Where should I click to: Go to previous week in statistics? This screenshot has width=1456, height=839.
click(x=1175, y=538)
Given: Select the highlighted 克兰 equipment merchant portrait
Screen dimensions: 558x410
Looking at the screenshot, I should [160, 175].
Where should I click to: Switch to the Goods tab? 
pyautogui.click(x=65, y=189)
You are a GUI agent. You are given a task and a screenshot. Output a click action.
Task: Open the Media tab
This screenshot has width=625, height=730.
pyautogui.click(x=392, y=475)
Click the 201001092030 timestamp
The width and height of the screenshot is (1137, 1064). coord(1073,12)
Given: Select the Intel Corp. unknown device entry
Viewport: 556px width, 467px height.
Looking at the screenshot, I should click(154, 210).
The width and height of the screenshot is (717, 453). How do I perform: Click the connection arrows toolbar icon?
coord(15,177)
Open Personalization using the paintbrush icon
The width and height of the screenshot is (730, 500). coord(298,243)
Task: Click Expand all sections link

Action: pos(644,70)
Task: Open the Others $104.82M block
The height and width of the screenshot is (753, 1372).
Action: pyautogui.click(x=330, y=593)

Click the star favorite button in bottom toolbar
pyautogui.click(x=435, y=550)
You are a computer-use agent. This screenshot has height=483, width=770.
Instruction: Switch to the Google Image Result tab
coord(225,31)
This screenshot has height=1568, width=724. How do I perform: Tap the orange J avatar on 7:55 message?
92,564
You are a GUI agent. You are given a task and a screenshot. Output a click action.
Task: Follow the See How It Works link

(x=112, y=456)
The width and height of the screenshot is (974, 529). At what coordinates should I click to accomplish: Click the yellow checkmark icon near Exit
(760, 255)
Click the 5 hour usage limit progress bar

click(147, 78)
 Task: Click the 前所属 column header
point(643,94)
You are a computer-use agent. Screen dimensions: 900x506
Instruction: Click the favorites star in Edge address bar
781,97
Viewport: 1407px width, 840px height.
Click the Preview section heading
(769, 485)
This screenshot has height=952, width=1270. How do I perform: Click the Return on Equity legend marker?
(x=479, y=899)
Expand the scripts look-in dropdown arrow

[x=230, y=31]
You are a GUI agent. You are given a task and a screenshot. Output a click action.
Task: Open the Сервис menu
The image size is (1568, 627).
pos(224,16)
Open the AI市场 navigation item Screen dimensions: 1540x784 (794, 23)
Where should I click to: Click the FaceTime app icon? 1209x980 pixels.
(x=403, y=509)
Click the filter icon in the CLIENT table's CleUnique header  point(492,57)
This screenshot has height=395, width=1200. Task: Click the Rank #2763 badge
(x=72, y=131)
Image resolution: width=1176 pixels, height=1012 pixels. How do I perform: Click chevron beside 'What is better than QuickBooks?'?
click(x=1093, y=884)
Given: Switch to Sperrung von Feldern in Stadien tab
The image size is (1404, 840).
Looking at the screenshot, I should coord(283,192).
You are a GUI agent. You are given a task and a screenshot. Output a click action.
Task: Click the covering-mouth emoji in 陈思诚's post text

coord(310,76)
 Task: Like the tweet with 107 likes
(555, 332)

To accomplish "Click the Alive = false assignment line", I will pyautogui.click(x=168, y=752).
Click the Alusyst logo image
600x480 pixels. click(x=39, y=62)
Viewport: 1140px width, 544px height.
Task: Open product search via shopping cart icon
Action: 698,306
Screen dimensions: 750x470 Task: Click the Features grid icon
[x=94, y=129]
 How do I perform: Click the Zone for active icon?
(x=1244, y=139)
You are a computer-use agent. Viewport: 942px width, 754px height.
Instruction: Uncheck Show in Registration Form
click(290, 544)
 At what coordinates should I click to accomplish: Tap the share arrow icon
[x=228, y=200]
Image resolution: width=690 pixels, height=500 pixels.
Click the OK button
# # #
## TASK STATEMENT
Where a line of the records holds the word "computer", copy that line.

## SOLUTION BELOW
You are a computer-use agent. This screenshot has height=483, width=770.
You are a computer-use agent. Screen dimensions: 900x506
You are a computer-use agent. Viewport: 942px width, 754px height.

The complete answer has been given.